Tómese esto para que se mejore, señora, lloriqueaba Amalia, la señorita Queta ya venía. Nada, muda, sorda, mirando, así que ella le levantó la cabeza y le acercó la taza a la boca. Tomaba obediente, dos hilitos le chorreaban por el cuello. Así señora, todito, y le hacía cariños en la cabeza y le besaba las manos. Pero cuando la señorita Queta llegó, en vez de apenarse comenzó a decir lisuras. Mandó comprar alcohol, hizo que la señora tomara más café, entre ella y Amalia acostaron a la señora, le frotaron la frente y las sienes.

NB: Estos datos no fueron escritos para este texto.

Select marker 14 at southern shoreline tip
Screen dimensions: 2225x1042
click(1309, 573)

Mientras la señorita la reñía, tonta, loca, inconsciente, la señora fue volviendo. Sonreía, qué era tanto laberinto, se movía, y la señorita estaba harta, no soy tu niñera, te vas a meter en un lío, si quieres matarte mátate pero no a pocos. Esa noche la señora no fue al "Monmartre” pero al día siguiente se levantó ya bien.

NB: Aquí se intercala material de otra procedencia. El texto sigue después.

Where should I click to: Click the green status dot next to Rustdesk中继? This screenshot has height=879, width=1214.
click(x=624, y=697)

Una mañana después ocurrió el lío. Amalia volvía de la tienda y vio un patrullero en la puerta del edificio. Un policía y uno de civil discutían con la señora en la vereda. Déjenme telefonear, decía la señora, pero la agarraron de los brazos, la subieron al carro y partieron. Se quedó un rato en la calle, tan asustada que no se animaba a entrar. Llamó a la señorita y no estaba; llamó toda la tarde y no contestaba. A lo mejor se la habían llevado a la policía, a lo mejor vendrían y se la llevarían a ella también. Las sirvientas de los vecinos venían a averiguar qué pasó, adónde se la llevaron. Esa noche no pudo pegar los ojos: vienen, te van a llevar. Al día siguiente se apareció la señorita Queta y puso unos ojazos terribles cuando Amalia le contó.

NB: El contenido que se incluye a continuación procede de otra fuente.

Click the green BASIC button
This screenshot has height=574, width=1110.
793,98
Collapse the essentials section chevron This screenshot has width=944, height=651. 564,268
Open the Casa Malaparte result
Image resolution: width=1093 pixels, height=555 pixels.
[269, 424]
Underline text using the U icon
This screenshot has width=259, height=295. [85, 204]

Corrió al teléfono: haga algo, señora Ivonne, no podían tenerla presa, todo era culpa de la Paqueta, atropellada y asustada la señorita también. Le dio una libra a Amalia: habían complicado a la señora en algo feo, a lo mejor vendrían policías o periodistas, anda vete donde tu familia por unos días. Tenía los ojos llenos de lágrimas y la oyó murmurar pobre Hortensia. Dónde iría, dónde iba. Fue donde su tía, que ahora tenía una pensioncita en Chacra Colorada. La señora se fue de viaje, tía me dio vacación. Su tía la resondró por haberse perdido tanto tiempo, y la estuvo mirando, mirando. Por fin le agarró la cara y le examinó los ojos: mientes, te botó porque descubrió que estás encinta.
Ella le negó, no estaba, protestó, de quién iba a estar encinta. Pero ¿y si su tía tenía razón, si era por eso que no sangraba? Se olvidó de la señora, de la policía, qué le iba a decir a Ambrosio, qué diría él. El domingo fue al paradero del Hospital Militar, rezando entre dientes. Comenzó a contarle lo de la señora, pero él ya sabía. Ya estaba en su casa, Amalia, don Fermín habló con amigos y la hizo soltar. ¿Y por qué la habían metido presa a la señora? Algo sucio haría, algo malo haría, y cambió de tema: Ludovico le había prestado el cuartito por toda la noche. Lo veían poco a Ludovico ya, Ambrosio le contaba que parecía que se iba a casar y que hablaba de comprarse una casita en la Urbanización de Villacampa, qué progresos había hecho Ludovico ¿no, Amalia? Fueron a un restaurancito del Rímac y él le preguntó por qué no comes. No tenía hambre, había almorzado mucho. ¿Por qué no hablaba?